Schlechtwetter

Ein Hauch von Woodstock beim Auftakt der Classic Open Air

"Jetzt wissen Sie, warum ich so graue Haare habe", sagt Gerhard Kämpfe.

Da ist es 18.45 Uhr, ein dreiviertel Stunde vor dem Auftaktkonzert der Classic Open Air, und der Regen wird stärker. Er telefoniere jede halbe Stunde mit dem Wetterdienst Potsdam, erzählt der Festivalleiter, um zu erfahren, ob das Gewitter auf den Gendarmenmarkt zusteuere.

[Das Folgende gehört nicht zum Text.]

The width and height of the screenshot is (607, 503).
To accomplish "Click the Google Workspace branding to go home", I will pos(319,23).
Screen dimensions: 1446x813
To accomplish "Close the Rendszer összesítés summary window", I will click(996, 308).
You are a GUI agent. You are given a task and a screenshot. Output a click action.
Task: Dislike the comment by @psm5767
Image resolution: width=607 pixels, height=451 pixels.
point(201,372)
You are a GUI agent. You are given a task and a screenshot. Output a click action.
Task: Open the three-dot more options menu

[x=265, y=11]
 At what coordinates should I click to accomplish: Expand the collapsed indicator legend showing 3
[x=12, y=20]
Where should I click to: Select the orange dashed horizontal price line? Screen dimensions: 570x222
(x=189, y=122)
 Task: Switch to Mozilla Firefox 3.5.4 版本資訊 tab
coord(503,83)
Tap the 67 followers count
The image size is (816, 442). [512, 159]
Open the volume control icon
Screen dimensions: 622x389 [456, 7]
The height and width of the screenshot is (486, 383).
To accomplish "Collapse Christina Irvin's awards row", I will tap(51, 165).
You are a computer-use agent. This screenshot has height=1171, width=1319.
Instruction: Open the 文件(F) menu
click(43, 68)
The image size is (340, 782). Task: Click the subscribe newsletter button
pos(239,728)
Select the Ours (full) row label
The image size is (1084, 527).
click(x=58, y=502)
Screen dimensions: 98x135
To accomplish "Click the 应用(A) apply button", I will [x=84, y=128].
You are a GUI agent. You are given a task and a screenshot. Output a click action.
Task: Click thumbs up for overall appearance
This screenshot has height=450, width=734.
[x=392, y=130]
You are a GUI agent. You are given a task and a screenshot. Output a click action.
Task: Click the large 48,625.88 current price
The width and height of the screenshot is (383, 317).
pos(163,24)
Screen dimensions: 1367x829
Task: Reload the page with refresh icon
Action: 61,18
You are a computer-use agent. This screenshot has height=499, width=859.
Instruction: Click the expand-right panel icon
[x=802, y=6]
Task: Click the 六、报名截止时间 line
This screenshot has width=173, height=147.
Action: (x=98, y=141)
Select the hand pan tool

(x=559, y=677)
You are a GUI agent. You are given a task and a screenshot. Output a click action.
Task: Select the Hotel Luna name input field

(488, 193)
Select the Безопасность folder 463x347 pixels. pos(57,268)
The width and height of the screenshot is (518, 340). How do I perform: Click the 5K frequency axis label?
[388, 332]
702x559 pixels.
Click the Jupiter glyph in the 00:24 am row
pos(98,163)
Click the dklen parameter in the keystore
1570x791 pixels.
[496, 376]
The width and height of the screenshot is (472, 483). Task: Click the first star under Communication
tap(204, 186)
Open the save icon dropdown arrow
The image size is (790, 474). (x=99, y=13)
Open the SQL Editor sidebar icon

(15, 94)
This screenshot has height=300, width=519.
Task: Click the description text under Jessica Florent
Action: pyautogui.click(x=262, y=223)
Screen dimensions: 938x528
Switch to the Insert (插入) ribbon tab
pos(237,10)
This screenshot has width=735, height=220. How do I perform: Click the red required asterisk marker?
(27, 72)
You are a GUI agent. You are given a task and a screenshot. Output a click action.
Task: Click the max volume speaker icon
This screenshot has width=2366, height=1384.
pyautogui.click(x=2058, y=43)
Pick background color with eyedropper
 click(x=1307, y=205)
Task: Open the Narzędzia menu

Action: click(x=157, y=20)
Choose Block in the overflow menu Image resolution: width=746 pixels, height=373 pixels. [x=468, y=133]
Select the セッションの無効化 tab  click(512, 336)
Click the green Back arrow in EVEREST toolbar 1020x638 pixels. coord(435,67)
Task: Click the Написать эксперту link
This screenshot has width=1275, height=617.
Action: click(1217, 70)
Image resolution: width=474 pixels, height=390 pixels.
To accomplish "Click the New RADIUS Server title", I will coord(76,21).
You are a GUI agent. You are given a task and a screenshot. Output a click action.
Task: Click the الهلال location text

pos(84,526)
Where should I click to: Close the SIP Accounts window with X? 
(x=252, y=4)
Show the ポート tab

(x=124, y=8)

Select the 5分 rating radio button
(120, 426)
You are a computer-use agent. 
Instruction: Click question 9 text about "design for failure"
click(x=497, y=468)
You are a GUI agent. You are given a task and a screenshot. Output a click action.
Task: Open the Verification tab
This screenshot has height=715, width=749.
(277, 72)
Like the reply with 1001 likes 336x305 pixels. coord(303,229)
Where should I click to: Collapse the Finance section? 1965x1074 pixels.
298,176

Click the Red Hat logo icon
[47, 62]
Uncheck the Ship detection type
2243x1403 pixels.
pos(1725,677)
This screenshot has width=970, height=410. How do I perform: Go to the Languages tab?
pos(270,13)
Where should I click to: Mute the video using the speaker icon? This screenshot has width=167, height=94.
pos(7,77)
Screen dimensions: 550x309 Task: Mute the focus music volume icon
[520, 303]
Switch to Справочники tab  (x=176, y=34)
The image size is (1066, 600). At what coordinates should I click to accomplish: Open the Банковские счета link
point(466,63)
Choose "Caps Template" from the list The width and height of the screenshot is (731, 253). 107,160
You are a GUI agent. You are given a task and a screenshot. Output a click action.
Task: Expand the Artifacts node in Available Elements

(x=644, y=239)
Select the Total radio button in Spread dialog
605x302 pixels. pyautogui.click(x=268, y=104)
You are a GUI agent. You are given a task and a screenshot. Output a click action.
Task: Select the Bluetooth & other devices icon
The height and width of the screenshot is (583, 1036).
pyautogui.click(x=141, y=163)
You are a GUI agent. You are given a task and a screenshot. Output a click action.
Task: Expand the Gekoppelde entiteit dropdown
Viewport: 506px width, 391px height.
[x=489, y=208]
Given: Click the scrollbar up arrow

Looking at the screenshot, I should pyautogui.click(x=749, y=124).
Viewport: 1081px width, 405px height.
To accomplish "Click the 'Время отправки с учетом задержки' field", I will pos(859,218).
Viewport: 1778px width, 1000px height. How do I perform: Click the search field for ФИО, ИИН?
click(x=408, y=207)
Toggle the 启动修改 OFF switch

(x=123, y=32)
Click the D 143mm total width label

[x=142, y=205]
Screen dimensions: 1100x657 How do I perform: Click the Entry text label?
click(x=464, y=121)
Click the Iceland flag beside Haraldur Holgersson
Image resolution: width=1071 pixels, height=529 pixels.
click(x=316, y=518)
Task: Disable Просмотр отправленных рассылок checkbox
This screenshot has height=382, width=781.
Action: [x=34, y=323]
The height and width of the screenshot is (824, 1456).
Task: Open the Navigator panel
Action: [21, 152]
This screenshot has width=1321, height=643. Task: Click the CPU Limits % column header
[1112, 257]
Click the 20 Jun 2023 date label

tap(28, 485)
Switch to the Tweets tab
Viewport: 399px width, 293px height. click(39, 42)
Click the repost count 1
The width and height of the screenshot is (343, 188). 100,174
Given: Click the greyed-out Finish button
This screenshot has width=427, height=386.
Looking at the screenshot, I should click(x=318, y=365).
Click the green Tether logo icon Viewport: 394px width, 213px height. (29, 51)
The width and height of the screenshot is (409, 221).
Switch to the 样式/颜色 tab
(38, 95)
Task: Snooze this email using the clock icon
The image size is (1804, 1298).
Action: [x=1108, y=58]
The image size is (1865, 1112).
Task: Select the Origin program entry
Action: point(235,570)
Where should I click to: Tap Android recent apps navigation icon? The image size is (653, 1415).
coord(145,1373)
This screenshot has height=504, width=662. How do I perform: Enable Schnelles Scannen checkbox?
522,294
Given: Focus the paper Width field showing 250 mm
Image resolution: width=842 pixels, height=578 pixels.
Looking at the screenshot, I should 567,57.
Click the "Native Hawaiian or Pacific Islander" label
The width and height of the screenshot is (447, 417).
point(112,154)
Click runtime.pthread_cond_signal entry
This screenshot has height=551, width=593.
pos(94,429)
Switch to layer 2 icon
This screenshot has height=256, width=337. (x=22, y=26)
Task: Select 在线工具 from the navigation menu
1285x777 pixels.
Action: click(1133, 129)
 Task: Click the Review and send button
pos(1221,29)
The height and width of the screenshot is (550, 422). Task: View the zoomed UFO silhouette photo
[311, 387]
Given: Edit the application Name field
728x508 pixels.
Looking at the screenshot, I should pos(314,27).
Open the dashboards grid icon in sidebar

Mit nahezu bösartiger Pünktlichkeit sind Donner fünf Minuten vor Konzertbeginn zu vernehmen, und sie werden den Abend nie verstummen.

Guten Umsatz machen die jungen Damen, die durchsichtige Regencapes für einen Euro anbieten. Sie bieten ein wenig Schutz, machen die Veranstaltung aber zu einer modisch problematischen Angelegenheit, hatten sich doch viele Besucher für diesen Abend besonders herausgeputzt (andere kamen, so ist das halt, mit Badelatschen). Man kann einen durchnässten Abend wie die Frau hinter einem ("Bei Woodstock hat es auch geregnet") mit Galgenhumor nehmen, aber es ist unter dem Strich vor allem bitter, dass eine Veranstaltung, auf die sich die Zuschauer so gefreut haben und die Tickets mit Preisen zwischen 45,50 und 89,50 Euro auch nicht gerade geschenkt bekamen, so ein ungemütlicher Event wird. Herbert Feuerstein verstieß zudem gegen die Grundregel jeder Moderation, die da lautet: Mache nie Witze über Regen, wenn du im Trockenen stehst und der Rest langsam aufweicht. Die Künstler konnten einem leid tun, allen voran Johanna Winkel, deren durchdringender Sopran auch klar in die letzten Reihen drang. Nach 95 Minuten war Schluss; das stärker werdende Gewitter veranlasste die Veranstalter, das Konzert abzubrechen. Die Zuschauer verließen verkühlt und leicht genervt den Platz. Man konnte ja nicht mal jemanden für das Wetter verantwortlich machen.